Esophagectomy with lymphadenectomy is still the most important treatment for esophageal carcinoma, while neoadjuvant chemoradiotherapy is recommended for locally advanced disease [21]. Gamboa et al. [6] found that 20% of patients with EASC who received preoperative chemoradiotherapy had a pathologically complete response, which was similar to that of patients with EAC, and recommended that EASC should be treated more like EAC rather than ESCC. However, as it is difficult to obtain an accurate pathological diagnosis in preoperative esophagoscopic biopsy, most of these patients received surgical resection directly and received an accurate diagnosis from the resection specimens. It is reasonable to evaluate the value of postoperative adjuvant therapy in these patients. Our study showed that adjuvant chemotherapy was an independent predictor for patients with EASC after resection. Patients who received adjuvant chemotherapy had significantly better survival than patients who did not receive adjuvant chemotherapy. However, adjuvant radiotherapy did not improve survival for patients with EASC after resection.

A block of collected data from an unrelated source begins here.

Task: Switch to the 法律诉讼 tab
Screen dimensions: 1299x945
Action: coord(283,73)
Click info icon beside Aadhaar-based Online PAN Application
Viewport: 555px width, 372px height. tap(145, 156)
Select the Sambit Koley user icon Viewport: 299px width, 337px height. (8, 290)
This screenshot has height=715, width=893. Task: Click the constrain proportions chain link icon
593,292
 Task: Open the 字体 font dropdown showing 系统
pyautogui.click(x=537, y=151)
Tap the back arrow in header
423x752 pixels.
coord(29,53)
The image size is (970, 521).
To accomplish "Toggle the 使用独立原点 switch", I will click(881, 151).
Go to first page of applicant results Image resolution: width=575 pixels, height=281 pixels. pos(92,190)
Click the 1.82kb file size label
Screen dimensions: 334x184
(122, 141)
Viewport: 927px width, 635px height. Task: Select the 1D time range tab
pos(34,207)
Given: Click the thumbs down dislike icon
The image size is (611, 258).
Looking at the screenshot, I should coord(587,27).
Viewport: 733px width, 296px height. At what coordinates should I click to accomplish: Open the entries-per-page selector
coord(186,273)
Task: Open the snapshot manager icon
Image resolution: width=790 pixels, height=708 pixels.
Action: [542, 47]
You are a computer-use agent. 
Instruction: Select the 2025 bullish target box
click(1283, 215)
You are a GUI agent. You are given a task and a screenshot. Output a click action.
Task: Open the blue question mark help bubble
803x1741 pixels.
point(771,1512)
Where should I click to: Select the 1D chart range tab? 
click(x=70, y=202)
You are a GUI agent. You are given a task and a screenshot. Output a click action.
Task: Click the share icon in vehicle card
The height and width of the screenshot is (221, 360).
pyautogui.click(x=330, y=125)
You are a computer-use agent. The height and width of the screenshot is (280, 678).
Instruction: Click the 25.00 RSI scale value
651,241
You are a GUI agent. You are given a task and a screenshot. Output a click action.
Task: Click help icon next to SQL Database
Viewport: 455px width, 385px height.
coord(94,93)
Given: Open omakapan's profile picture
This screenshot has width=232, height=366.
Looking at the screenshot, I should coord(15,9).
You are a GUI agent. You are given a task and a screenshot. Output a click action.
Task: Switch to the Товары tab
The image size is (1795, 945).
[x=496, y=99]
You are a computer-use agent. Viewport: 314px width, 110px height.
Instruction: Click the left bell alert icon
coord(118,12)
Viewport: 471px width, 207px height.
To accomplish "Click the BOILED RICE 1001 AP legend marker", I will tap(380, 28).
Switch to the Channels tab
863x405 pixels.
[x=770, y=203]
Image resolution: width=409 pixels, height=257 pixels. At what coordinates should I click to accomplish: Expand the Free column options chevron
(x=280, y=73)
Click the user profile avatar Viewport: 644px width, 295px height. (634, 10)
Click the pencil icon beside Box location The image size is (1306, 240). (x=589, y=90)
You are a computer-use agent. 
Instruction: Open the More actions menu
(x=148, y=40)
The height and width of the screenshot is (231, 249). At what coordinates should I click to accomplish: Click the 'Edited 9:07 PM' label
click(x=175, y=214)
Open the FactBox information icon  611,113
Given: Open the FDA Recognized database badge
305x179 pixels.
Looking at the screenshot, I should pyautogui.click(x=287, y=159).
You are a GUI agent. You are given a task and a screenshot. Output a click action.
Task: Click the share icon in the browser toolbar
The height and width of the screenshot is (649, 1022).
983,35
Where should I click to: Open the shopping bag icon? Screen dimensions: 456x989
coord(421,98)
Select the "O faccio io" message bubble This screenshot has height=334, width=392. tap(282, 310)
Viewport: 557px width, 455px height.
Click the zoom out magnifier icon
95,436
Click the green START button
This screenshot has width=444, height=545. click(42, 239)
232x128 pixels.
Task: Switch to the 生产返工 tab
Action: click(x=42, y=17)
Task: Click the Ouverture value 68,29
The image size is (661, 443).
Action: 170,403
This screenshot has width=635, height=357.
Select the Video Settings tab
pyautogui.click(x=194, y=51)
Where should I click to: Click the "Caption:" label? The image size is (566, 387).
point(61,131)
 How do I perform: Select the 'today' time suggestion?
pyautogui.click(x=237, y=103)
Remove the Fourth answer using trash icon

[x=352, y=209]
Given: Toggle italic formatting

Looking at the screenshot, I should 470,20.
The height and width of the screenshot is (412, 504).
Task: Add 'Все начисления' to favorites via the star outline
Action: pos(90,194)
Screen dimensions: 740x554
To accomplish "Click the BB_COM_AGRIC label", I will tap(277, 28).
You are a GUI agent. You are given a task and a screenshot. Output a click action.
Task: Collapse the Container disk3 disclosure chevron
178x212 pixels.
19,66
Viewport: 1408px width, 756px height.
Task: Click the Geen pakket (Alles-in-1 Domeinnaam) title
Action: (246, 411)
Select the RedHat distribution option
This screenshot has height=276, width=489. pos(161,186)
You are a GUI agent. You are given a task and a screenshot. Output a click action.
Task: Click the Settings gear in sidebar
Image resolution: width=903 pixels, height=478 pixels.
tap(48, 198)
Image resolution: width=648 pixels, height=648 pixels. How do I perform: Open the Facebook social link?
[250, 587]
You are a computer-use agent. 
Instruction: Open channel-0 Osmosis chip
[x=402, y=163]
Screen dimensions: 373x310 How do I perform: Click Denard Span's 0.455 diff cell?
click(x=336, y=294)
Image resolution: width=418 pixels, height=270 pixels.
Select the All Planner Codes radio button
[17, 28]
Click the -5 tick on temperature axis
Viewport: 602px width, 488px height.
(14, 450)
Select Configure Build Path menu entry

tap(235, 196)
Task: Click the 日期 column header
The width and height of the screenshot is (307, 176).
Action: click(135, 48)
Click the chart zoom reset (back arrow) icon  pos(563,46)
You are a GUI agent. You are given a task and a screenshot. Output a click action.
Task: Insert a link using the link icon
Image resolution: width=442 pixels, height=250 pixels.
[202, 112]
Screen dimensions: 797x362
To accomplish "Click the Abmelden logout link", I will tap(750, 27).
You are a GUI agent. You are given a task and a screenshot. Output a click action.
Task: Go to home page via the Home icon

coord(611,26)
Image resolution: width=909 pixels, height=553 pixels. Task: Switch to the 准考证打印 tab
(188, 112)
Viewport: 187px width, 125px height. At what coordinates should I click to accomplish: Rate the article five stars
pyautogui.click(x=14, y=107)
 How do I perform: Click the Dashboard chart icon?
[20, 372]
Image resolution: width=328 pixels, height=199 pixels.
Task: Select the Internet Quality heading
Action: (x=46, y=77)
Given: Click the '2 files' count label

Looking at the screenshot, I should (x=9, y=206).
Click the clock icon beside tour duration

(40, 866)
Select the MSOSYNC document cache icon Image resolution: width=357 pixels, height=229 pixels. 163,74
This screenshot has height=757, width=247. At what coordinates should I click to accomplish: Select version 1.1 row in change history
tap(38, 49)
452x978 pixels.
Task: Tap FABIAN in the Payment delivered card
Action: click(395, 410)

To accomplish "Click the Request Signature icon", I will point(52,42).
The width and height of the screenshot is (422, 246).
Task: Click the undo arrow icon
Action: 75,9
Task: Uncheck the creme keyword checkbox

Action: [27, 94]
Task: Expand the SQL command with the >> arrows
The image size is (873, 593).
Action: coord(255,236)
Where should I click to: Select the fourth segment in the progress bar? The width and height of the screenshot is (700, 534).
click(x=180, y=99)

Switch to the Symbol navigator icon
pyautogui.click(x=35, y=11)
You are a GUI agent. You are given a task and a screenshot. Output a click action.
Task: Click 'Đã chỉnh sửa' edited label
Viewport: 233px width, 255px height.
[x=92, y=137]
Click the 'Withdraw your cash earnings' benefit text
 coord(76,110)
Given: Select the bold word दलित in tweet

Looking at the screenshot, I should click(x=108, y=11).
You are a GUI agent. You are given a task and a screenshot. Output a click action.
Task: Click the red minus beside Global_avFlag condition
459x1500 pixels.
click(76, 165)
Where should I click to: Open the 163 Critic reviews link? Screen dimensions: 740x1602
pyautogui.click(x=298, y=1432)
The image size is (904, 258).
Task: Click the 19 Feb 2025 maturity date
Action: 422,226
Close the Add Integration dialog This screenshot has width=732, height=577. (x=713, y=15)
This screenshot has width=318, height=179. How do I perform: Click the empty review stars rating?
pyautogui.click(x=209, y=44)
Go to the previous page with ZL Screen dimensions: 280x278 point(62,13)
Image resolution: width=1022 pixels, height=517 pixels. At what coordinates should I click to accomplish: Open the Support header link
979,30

Because of the rarity of EASC, the prognosis of this disease is still controversial. Most of the previous studies showed that EASC might be more aggressive than ESCC [4, 5, 7, 16]. However, Yendamuri et al. [3] reported that the survival was equivalent between patients with EASC and ESCC, but 32.7% of patients with EASC underwent surgical resection in their study, while only 15.9% of patients with ESCC underwent surgical resection. Yachida et al. [18] even found that EASC had a better prognosis than ESCC; however, half of the patients (9/18) in their cohort had T1 disease. Our previous study showed that the prognosis of EASC was similar to that of poorly differentiated ESCC but was significantly poorer than that of well- or moderately differentiated ESCC [7]. However, none of the previous studies matched the clinicopathological characteristics of patients with EASC and ESCC before survival analysis, which might contributed to these inconsistent results. In the current studies, we used PSM analysis to balance the baseline characteristics between patients with EASC and ESCC before survival analysis, and our results that the prognosis of EASC was similar to ESCC might be more reliable than previous studies.

Our study still has some limitations. First, it is a retrospective study from a single center, which may undermine its power. Second, the patient number in some subgroups was small, which limited its statistical power. Third, many other prognostic factors, such as the lymphovascular invasion, has been known to be a poor prognostic factor for many cancers. However, we did not recorded the information of these factors in this study. However, as there are few studies enrolling patients from Eastern countries concerned with this rare disease, our results may still provide us with a better understanding of this disease.

In conclusion, EASC is a rare disease and is easily misdiagnosed in esophagoscopic biopsy. The demographics and clinicopathological features may be different between patients with EASC from Eastern and Western countries. The prognosis of EASC was similar to that ESCC. Postoperative adjuvant chemotherapy may improve the survival of patients with EASC after esophagectomy. Further studies are needed to evaluate our findings and investigate a multidisciplinary treatment strategy for EASC.